Problem to solve
Copy every one of the lines below without changing anything.
--- Start of Dataset entries ---
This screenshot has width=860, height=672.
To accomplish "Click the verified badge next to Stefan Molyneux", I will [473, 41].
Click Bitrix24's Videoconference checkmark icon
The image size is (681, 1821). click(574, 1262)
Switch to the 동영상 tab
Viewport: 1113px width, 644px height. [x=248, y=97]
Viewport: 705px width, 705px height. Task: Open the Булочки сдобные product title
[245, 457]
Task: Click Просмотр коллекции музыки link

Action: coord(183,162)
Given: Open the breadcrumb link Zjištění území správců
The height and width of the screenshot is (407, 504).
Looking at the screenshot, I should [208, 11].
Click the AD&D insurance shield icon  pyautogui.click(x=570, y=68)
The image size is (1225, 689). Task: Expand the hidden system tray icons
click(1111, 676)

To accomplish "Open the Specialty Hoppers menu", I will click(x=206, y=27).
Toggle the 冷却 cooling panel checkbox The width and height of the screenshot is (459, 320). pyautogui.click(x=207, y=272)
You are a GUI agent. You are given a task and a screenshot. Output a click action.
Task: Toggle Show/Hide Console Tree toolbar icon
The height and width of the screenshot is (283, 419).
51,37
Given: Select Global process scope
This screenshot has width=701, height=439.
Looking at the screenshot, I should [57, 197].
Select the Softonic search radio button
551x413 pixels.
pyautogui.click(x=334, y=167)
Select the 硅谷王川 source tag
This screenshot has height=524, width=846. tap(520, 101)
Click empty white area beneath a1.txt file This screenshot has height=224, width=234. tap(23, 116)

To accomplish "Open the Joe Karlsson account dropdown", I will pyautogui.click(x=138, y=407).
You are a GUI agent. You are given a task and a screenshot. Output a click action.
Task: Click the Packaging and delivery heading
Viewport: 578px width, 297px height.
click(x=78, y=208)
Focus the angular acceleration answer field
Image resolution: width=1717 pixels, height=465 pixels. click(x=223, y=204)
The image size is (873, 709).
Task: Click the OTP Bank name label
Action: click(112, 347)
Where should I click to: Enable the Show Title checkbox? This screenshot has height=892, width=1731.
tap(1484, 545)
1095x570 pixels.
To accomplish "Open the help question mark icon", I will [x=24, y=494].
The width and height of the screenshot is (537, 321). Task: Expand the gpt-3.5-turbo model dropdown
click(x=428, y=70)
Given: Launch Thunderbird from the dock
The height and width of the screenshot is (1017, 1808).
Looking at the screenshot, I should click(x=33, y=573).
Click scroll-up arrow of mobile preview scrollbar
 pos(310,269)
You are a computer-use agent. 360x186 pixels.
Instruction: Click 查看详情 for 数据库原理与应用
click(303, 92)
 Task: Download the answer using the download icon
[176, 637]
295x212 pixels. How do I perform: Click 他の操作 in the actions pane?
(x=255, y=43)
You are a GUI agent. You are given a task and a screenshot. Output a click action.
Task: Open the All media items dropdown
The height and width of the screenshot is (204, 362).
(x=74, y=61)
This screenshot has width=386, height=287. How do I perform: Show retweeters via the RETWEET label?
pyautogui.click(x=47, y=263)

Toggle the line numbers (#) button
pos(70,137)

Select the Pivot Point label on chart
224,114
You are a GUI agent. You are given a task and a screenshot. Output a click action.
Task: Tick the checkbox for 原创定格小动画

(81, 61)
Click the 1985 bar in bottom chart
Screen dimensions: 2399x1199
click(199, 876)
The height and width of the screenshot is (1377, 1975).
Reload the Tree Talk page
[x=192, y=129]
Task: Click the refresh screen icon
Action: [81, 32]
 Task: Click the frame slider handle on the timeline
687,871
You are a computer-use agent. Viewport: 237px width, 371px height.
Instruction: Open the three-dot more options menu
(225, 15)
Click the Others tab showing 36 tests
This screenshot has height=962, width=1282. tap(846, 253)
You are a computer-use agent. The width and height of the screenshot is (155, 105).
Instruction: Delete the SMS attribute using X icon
--- End of Dataset entries ---
Reply to the exercise
This screenshot has width=860, height=672.
To accomplish "Click the verified badge next to Stefan Molyneux", I will [473, 41].
Click Bitrix24's Videoconference checkmark icon
The image size is (681, 1821). click(574, 1262)
Switch to the 동영상 tab
Viewport: 1113px width, 644px height. [x=248, y=97]
Viewport: 705px width, 705px height. Task: Open the Булочки сдобные product title
[245, 457]
Task: Click Просмотр коллекции музыки link

Action: coord(183,162)
Given: Open the breadcrumb link Zjištění území správců
The height and width of the screenshot is (407, 504).
Looking at the screenshot, I should [208, 11].
Click the AD&D insurance shield icon  pyautogui.click(x=570, y=68)
The image size is (1225, 689). Task: Expand the hidden system tray icons
click(1111, 676)

To accomplish "Open the Specialty Hoppers menu", I will click(x=206, y=27).
Toggle the 冷却 cooling panel checkbox The width and height of the screenshot is (459, 320). pyautogui.click(x=207, y=272)
You are a GUI agent. You are given a task and a screenshot. Output a click action.
Task: Toggle Show/Hide Console Tree toolbar icon
The height and width of the screenshot is (283, 419).
51,37
Given: Select Global process scope
This screenshot has width=701, height=439.
Looking at the screenshot, I should [57, 197].
Select the Softonic search radio button
551x413 pixels.
pyautogui.click(x=334, y=167)
Select the 硅谷王川 source tag
This screenshot has height=524, width=846. tap(520, 101)
Click empty white area beneath a1.txt file This screenshot has height=224, width=234. tap(23, 116)

To accomplish "Open the Joe Karlsson account dropdown", I will pyautogui.click(x=138, y=407).
You are a GUI agent. You are given a task and a screenshot. Output a click action.
Task: Click the Packaging and delivery heading
Viewport: 578px width, 297px height.
click(x=78, y=208)
Focus the angular acceleration answer field
Image resolution: width=1717 pixels, height=465 pixels. click(x=223, y=204)
The image size is (873, 709).
Task: Click the OTP Bank name label
Action: click(112, 347)
Where should I click to: Enable the Show Title checkbox? This screenshot has height=892, width=1731.
tap(1484, 545)
1095x570 pixels.
To accomplish "Open the help question mark icon", I will [x=24, y=494].
The width and height of the screenshot is (537, 321). Task: Expand the gpt-3.5-turbo model dropdown
click(x=428, y=70)
Given: Launch Thunderbird from the dock
The height and width of the screenshot is (1017, 1808).
Looking at the screenshot, I should click(x=33, y=573).
Click scroll-up arrow of mobile preview scrollbar
 pos(310,269)
You are a computer-use agent. 360x186 pixels.
Instruction: Click 查看详情 for 数据库原理与应用
click(303, 92)
 Task: Download the answer using the download icon
[176, 637]
295x212 pixels. How do I perform: Click 他の操作 in the actions pane?
(x=255, y=43)
You are a GUI agent. You are given a task and a screenshot. Output a click action.
Task: Open the All media items dropdown
The height and width of the screenshot is (204, 362).
(x=74, y=61)
This screenshot has width=386, height=287. How do I perform: Show retweeters via the RETWEET label?
pyautogui.click(x=47, y=263)

Toggle the line numbers (#) button
pos(70,137)

Select the Pivot Point label on chart
224,114
You are a GUI agent. You are given a task and a screenshot. Output a click action.
Task: Tick the checkbox for 原创定格小动画

(81, 61)
Click the 1985 bar in bottom chart
Screen dimensions: 2399x1199
click(199, 876)
The height and width of the screenshot is (1377, 1975).
Reload the Tree Talk page
[x=192, y=129]
Task: Click the refresh screen icon
Action: [81, 32]
 Task: Click the frame slider handle on the timeline
687,871
You are a computer-use agent. Viewport: 237px width, 371px height.
Instruction: Open the three-dot more options menu
(225, 15)
Click the Others tab showing 36 tests
This screenshot has height=962, width=1282. tap(846, 253)
You are a computer-use agent. The width and height of the screenshot is (155, 105).
Instruction: Delete the SMS attribute using X icon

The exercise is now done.